In this day and age, at least 24,000 children die every day from malnutrition (aka hunger). In 2010, there were over 2.5 million deaths from causes including heart disease and cancer. Are those “blessings”? In China, there is a rule of one child per family, which results not only in the deaths of more than 400,000 but also is creating a huge gender imbalance.
Mr. Esplanade posits that “[t]hese survivors could then determine the Earth’s optimum population size and execute a comprehensive plan for maintaining it.” Who is he to wish ill upon any population, especially in Third World countries? So, are his comments part of a God complex or just race-based?
If Esplanade had control of the “red button,” I wonder if he would push it—sending off an atomic bomb to destroy certain parts of the world for the sake of maintaining population size. Yes, that is an extreme example, but his statements are extremely offensive, and I’m certain that there are more who feel the way I do, as opposed to his cruel solutions to population growth.
Ani Sky
Chico
A novel idea
To accelerate multiculturalism, our next president should be a Jewish lesbian.
Stephen T. Davis
Chico
Our water is imperiled
I was pleased and disturbed watching the recent 60 Minutes piece on the worldwide groundwater crises—pleased that it was being exposed, disturbed by the unconscious and unsustainable way humans worldwide are depleting our aquifers. And nowhere is it more disturbing than right here in the Central Valley of California.
The increased overplanting of water-thirsty crops and the lack of any kind of meaningful regulation has taken us to the brink of an environmental crisis. And this is not just in the San Joaquin Valley. Satellite tracking systems, which have been proven very accurate, show that aquifers in the North State are also declining at an alarming rate.
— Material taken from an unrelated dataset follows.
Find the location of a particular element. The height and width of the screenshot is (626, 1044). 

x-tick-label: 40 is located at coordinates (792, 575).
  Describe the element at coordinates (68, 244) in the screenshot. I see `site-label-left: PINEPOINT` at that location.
Short-term thinking about short-term profit can not continue. We should demand that our lawmakers take immediate action by monitoring and regulating all groundwater pumping. There also should be mandatory conservation measures put it place for both farmers and urban users.
Historically, there have always been and will be periods and cycles of drought—nature can handle it. But now with the exploding human population and the enormous demand of inappropriate agricultural practices and mindless urban usage, even a historically average drought cycle is a disaster. Please contact lawmakers to voice concern and support groups such as AquAlliance.
Rex Stromness
Chico
More on population control
The U.S. Census Bureau reports the current population of whites, Hispanics, and non-white, non-Hispanics is 63 percent, 16 percent and 21 percent, respectively, and is projected to be 43 percent, 31 percent and 26 percent by 2060.
Whites will shrink by a third while Hispanics double, for a total U.S. population of 420 million. For the first time ever, whites will be a minority and in many states, Spanish the prevailing language.
This growth and its devastating effect on America’s food and water supply, culture and quality of life will only occur if America fails to take immediate and unprecedented action. Besides saving America, such would influence other countries to reduce their populations.
First, America should follow China’s lead and provide significant tax breaks and other social privileges to those having one or no children. Second, it should stop all immigration. Finally, instead of spending billions forcing public participation in disease-prevention programs, it should step aside and let nature do its work. Like forest fire, disease is a natural mechanism for strengthening populations. Reducing population numbers enables natural resources to recover and dependent species to thrive.